Let's explore the fascinating history of film colour sensitivity and the discoveries that made the production of infrared film possible...
All early photographic materials - up to around the late 1880s - were sensitive to blue and ultraviolet radiation only. Looking at early photographic prints you will often find evidence of this in their empty white skies - the negatives having blocked out highlights from the blue sky. If clouds are prominent, they are probably the result of a different exposure - and sometimes one taken in quite a different place under different conditions, with many photographers making a small collection of cloud negatives using brief exposures that were then added to pictures in the darkroom.
One well known picture using this method is Camille Silvy's "River Scene" from 1858, which was the subject of a book by Mark Haworth-Booth of London's Victoria & Albert Museum.
Camille Silvy, 'River Scene', 1858
The technique was not invented by Silvy, but had been used even earlier by others, including Hippolyte Bayard, who had widely publicized the method.
The history of film colour sensitivity continues with the discovery of the german chemist Hermann W Vogel (1834-98) in 1873 that it was possible to make photographic emulsions sensitive to longer wavelengths by adding small amounts of certain aniline based dyes. His work that was extended by others including J M Eder, who introduced the use of the dye erythrosine in 1884 (also known as FD & C Red No 3).
This led at first to the production of "isochromatic" or "orthochromatic" plates, which were sensitive to green light as well as blue and ultraviolet, giving much better tonal rendition. Orthochromatic materials are great for films for darkroom use, as they can be handled in a bright deep red safelight, enabling orthochromatic films to be developed 'by inspection'. In older, less safety concious days, many photographers would actually judge their negatives by holding a lit cigarette behind them.
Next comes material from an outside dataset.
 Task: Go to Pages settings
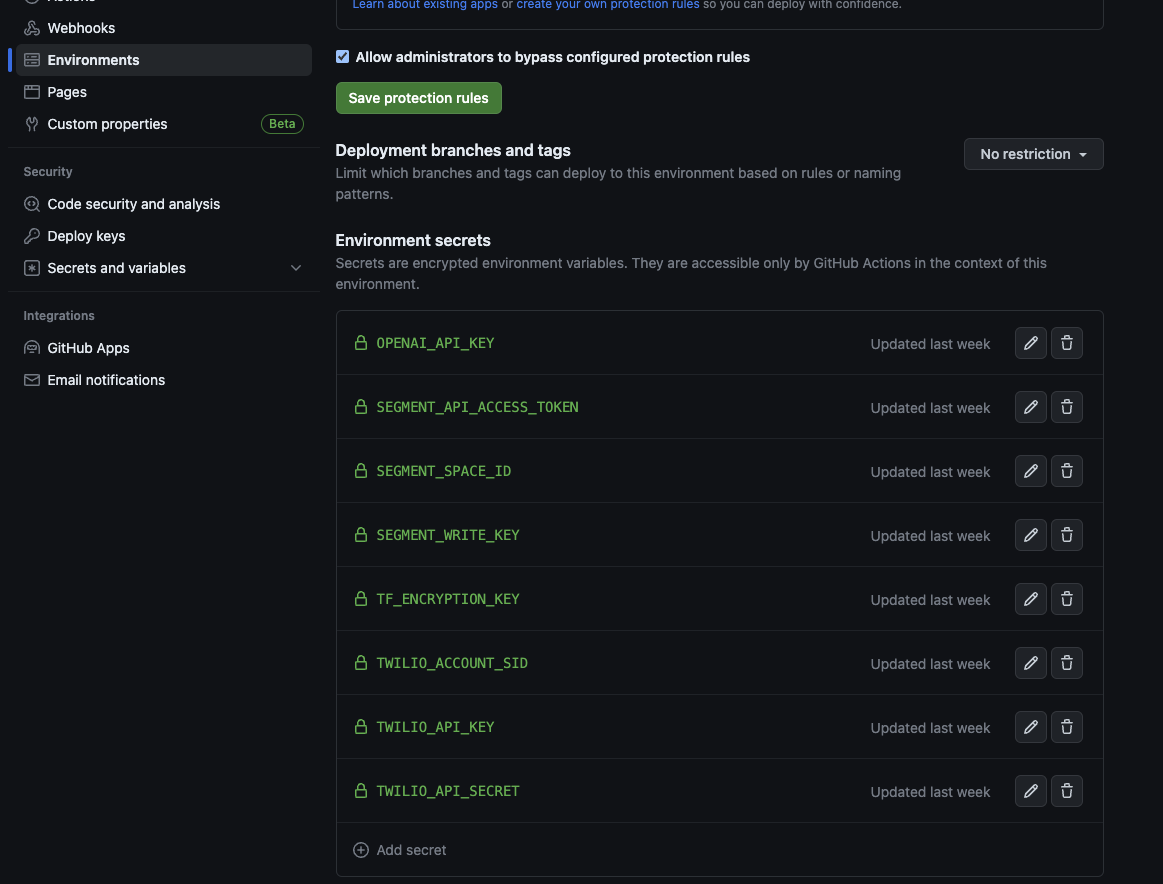click(x=67, y=92)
Other than for special purposes such as X-ray and scientific films, ortho films are fairly hard to find now, and generally slow materials for darkroom use. One company still producing camera speed ortho material is Maco. Their ORT25 is a high contrast film (roughly 50ASA), excellent for copy work and forensic photography, while PO100 is a lower contrast film that has applications in scientific fields such as astrophysics and medical photography and can be used for portrait and studio work with an orange filter. Because of their high resolution, these films produce extremely sharp, grainless negatives. Both ORT25 and PO-100 are available in 135, 120, and 4x5 sizes - even 8x10 on request.
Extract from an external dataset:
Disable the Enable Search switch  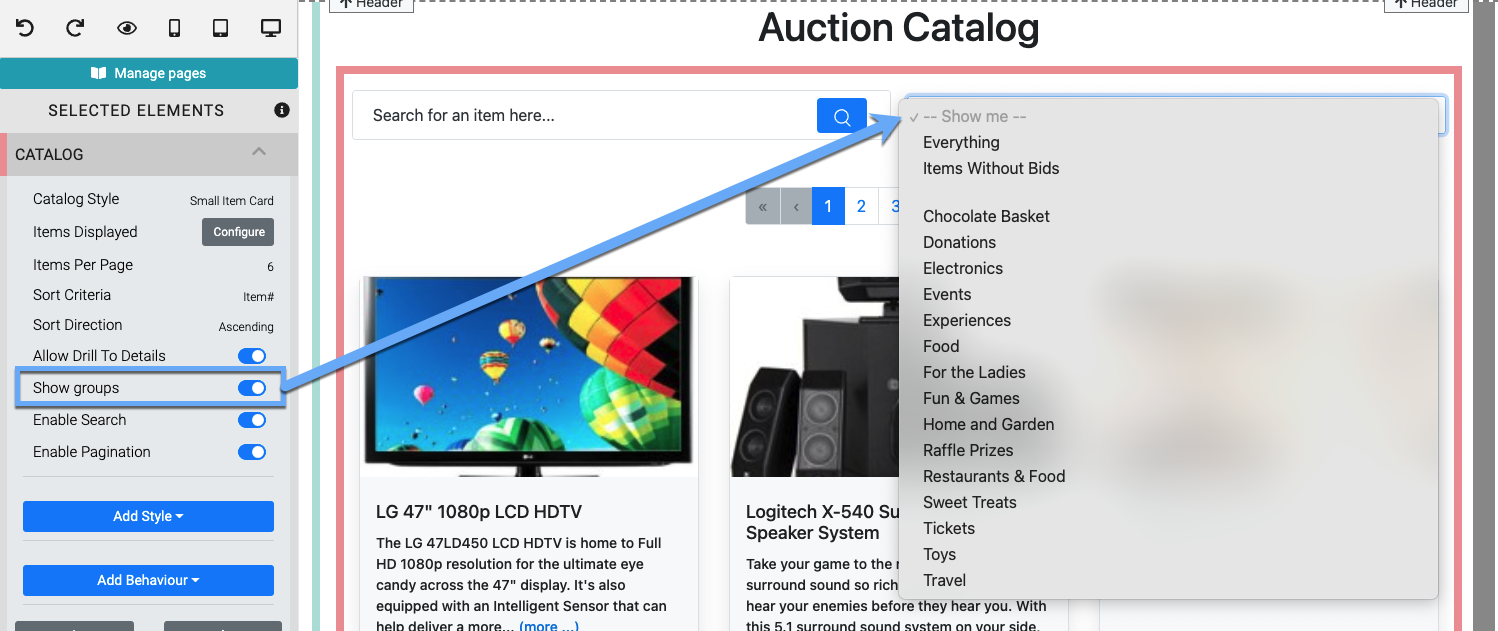(x=252, y=420)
The history of film colour sensitivity made a step further around 1902 with the introduction of isocyanine dyes by Arthur Traube and Adolf Miethe which made possible the creation of panchromatic emulsions - sensitive to the whole range of visible light . Later improvements by Dr. Benno Homolka in 1907 included the whole red region rather than just the yellow and orange of these early materials. The first panchromatic films were made in 1906, although they did not become widely available for amateur use until the 1930s.
Early panchromatic materials were also generally made with low sensitivity in the green region to allow limited inspection during manufacture, and also tended to lack sensitivity in the red region. It was these defects that led to the advice to use a yellow or yellow green filter to get more normal tonalities and also to the widespread use of orange and even red filters to get more impressive skies. With modern panchromatic materials, filters are generally only necessary to provide a distorted tonality either to meet expressive or technical requirements.
Some dyes (notably the dicarbocyanines) were found to give little or no sensitivity in the green and yellow area of the spectrum, but greatly increased sensitity in the range 650-820 nm - red and infrared. This made the production of infrared film possible.